VEDA Ops

Architecture

For the overview of VEDA, go to edx-video-pipeline (VEDA). That has some nice architecture diagram as well

Get Started:

  1. Reach out in the Slack #video-pipeline and ask for a superuser to add you to the users list for Veda Admin
  2. Make sure you have your SSH key generated
  3. DevOps has fine documentation for you to setup your presence on edx-hub AWS account. Please follow it to setup your aws-hub account
  4. Access to the veda-secure repo. If you don't have access to the repo, ask to join the group at https://github.com/orgs/edx-ops/teams/veda-secure-contributors
  5. Then create a PR like https://github.com/edx-ops/veda-secure/pull/9/files to add your own ssh public key
  6. Create a PR like https://github.com/edx/edx-iam/pull/256 in the edx-iam repo. This will get you the permission to switch to veda role in AWS
  7. Terraform installed.
  8. Log into your aws hub account, if you haven't already, then switch your role to edx-veda-admin. See screenshot below. Then you should be able to see all VEDA EC2 instances!  (Note:  If you don't see any instances, make sure that you are looking at the U.S. East (N. Virginia) region.  This is selectable from a pull-down menu near the upper right corner of the console.)
  9. Check out Flower for our queues as well

8. Go to EC2 service console, and go to the Key Pairs section, create your own security key pair associated with your edx-veda IAM role account. 

Links:

Upload Tool: https://veda.edx.org/upload 
(For uploading course marketing videos only)

CAT tool: https://veda.edx.org/cat 
(For associating courses and youtube channels, as well as generating studio video_upload keys)
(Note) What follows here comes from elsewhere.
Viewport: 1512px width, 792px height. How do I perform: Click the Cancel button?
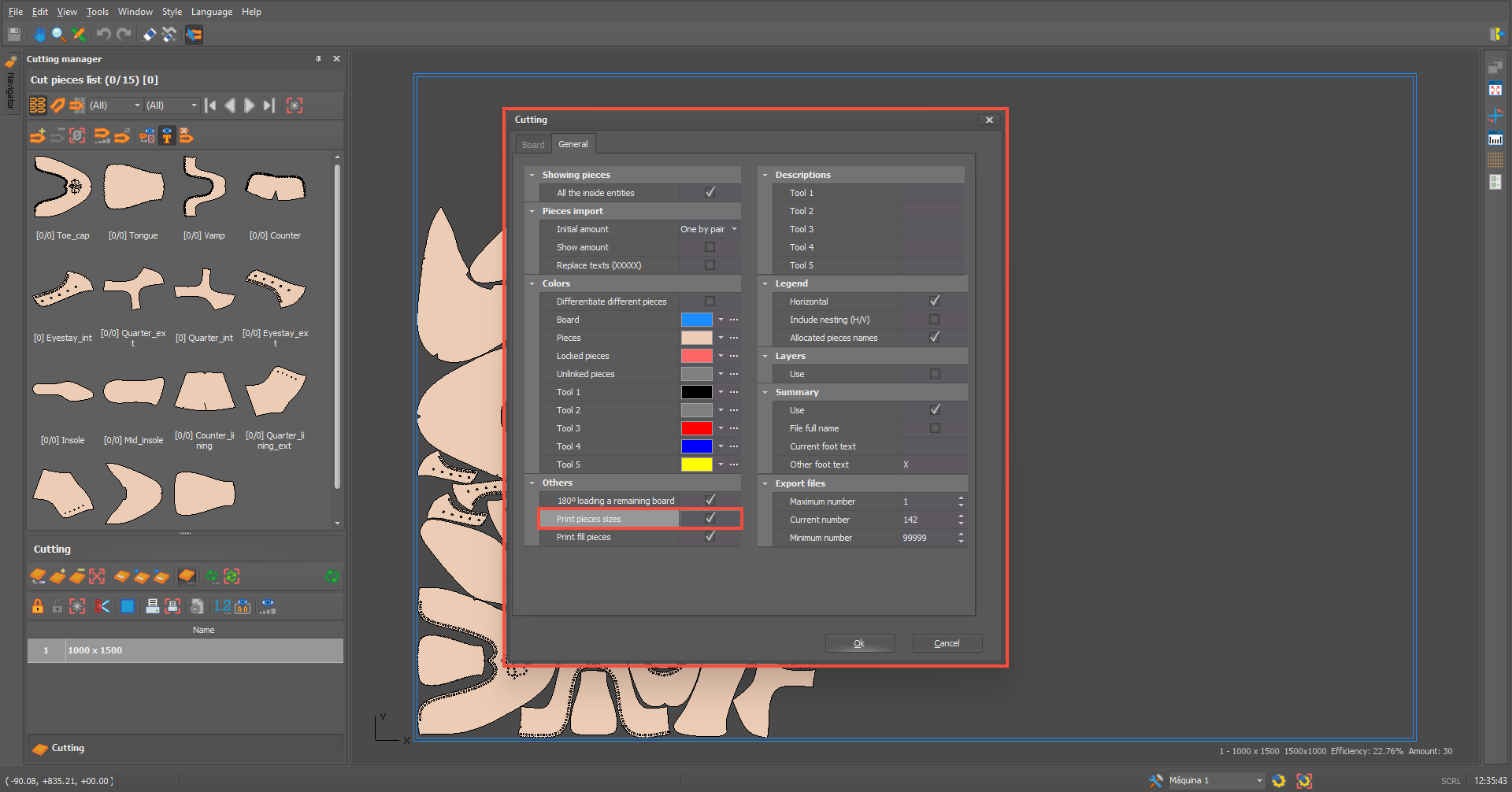947,643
Flower: http://veda.edx.org:5555 
(Celery Monitoring)

VEDA Django Admin: https://veda.edx.org/admin 

Pipeline Repo: https://github.com/edx/edx-video-pipeline

Worker Repo: https://github.com/edx/edx-video-worker

Contents:

This document is broken down into several parts:

  1. Basic Operation
  2. Access/Administration
  3. Troubleshooting
    1. Runsheets
    2. Alerting
    3. 'HEAL'
    4. Accessing Machines
      1. Restarting 
      2. Viewing Logs
  4. Release Process


Basic operations

VEDA undertakes three basic operations.

I. Ingest:

  1. Files are copied from their source (typically the ed-studio set upload bucket).
  2. The metadata of the file is catalogued
  3. The file is copied to a long-term storage bucket
  4. The encode jobs are enqueued.

II. Encode

  1. Source video files are copied onto an encode worker and encoded
  2. The delivery job is enqueued

III. Delivery

  1. Encoded files are tested and routed to their endpoint (AWS S3, Youtube)
  2. The URL is tested and sent to VAL
    1. Youtube IDs are called back via an API a separate process

Access/Administration

Access to VEDA django admin is currently the purview of four superusers.
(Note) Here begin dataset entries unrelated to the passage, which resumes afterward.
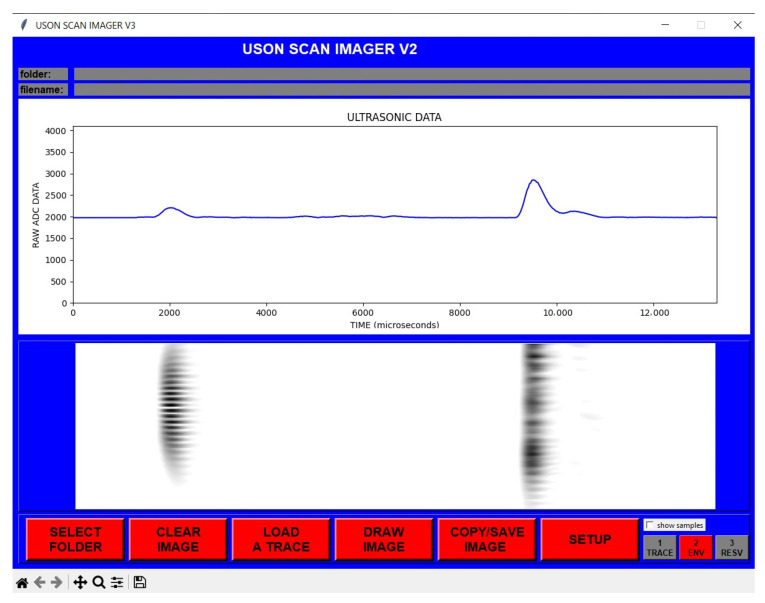This screenshot has width=765, height=603.
Task: Open the Configure subplots tool
Action: (x=117, y=582)
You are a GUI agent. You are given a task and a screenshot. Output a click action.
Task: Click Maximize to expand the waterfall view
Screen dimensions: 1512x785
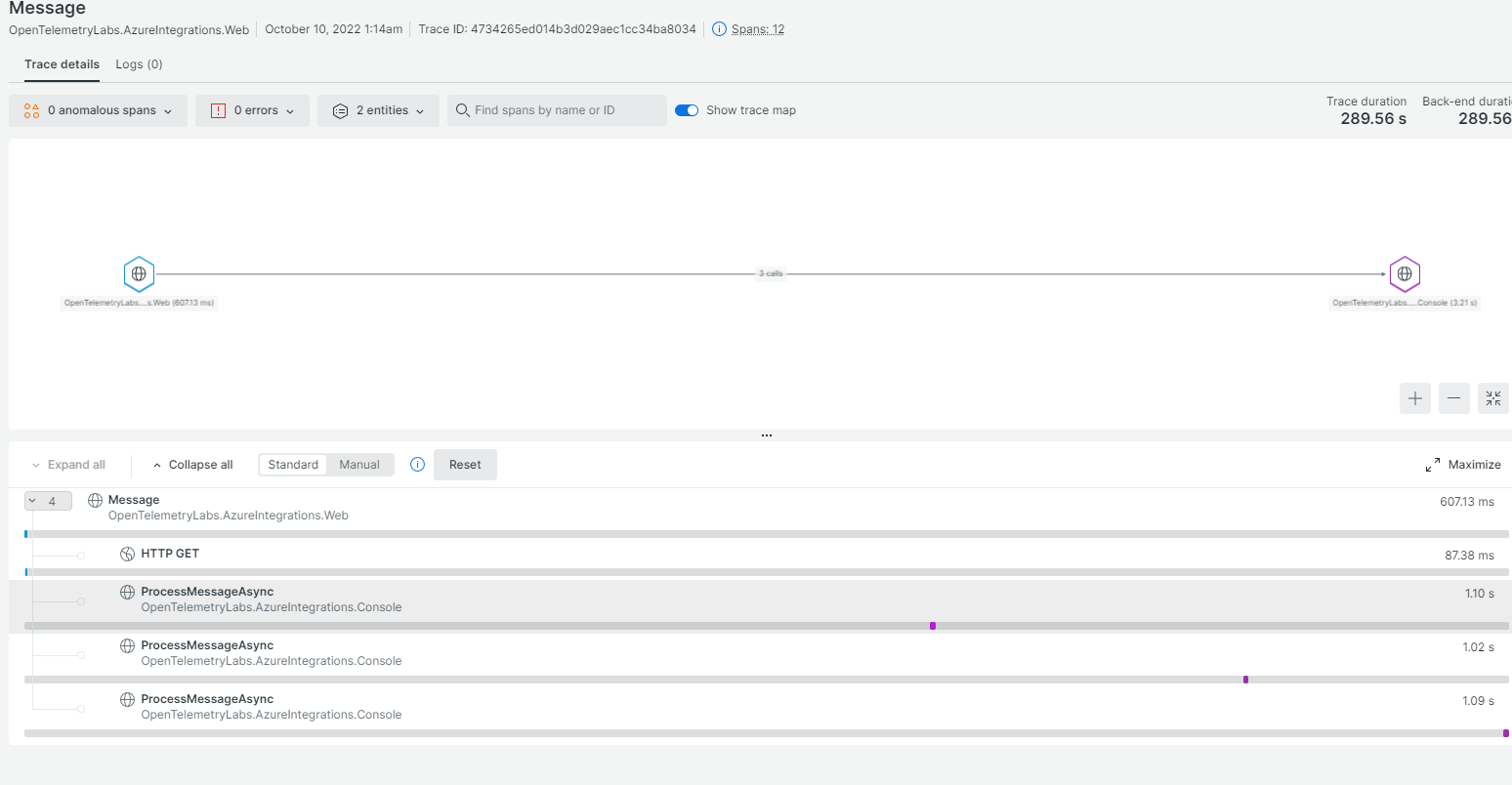[x=1463, y=464]
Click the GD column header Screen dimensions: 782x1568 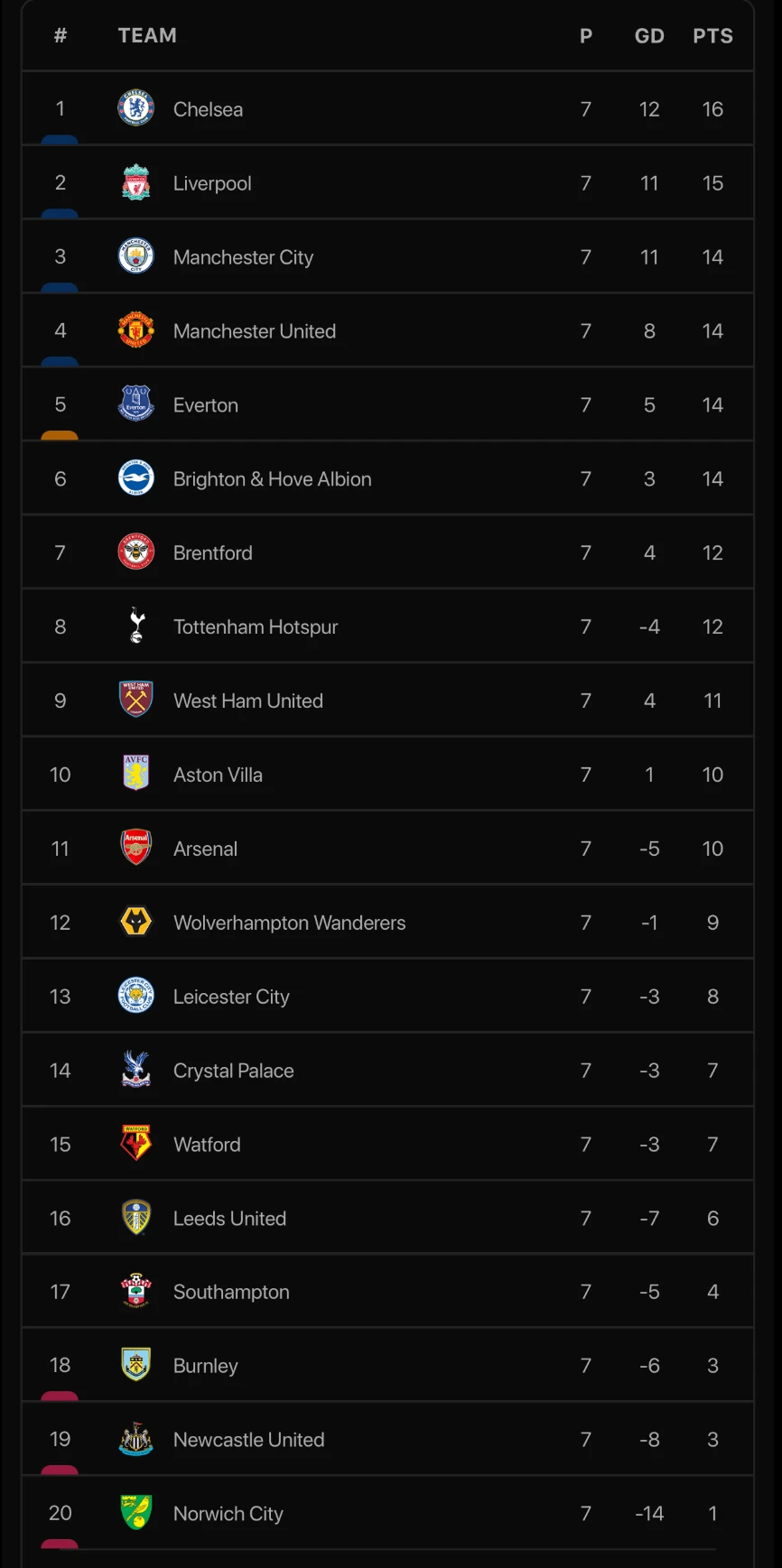point(649,36)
New users should be added at 'staff' level of access, and not be allowed to delete records. A user audit should occur twice a year to deactivate (not delete) out-of-date users.

Access for ssh/AWS users is handled by devops, and should be limited to superusers and engineers actively working on the service.

Troubleshooting

Runsheets:

the VEDA SLA is currently 24 hours. After 24 hours, the following commonplace problems can occur:

I. "A single video isn't completing"

Log into VEDA django admin. Search the provided studio ID, and it should correspond to a VEDA generated ID that's human parsable:

There is no VEDA record corresponding to the Studio generated ID:
The video upload has failed, and the course team must reupload the video

The VEDA status is "Complete", but not showing "READY" in Studio:
If this is an isolated incident, the video will show "READY" in studio the next time the 24 hour maintenance process ("HEAL") runs.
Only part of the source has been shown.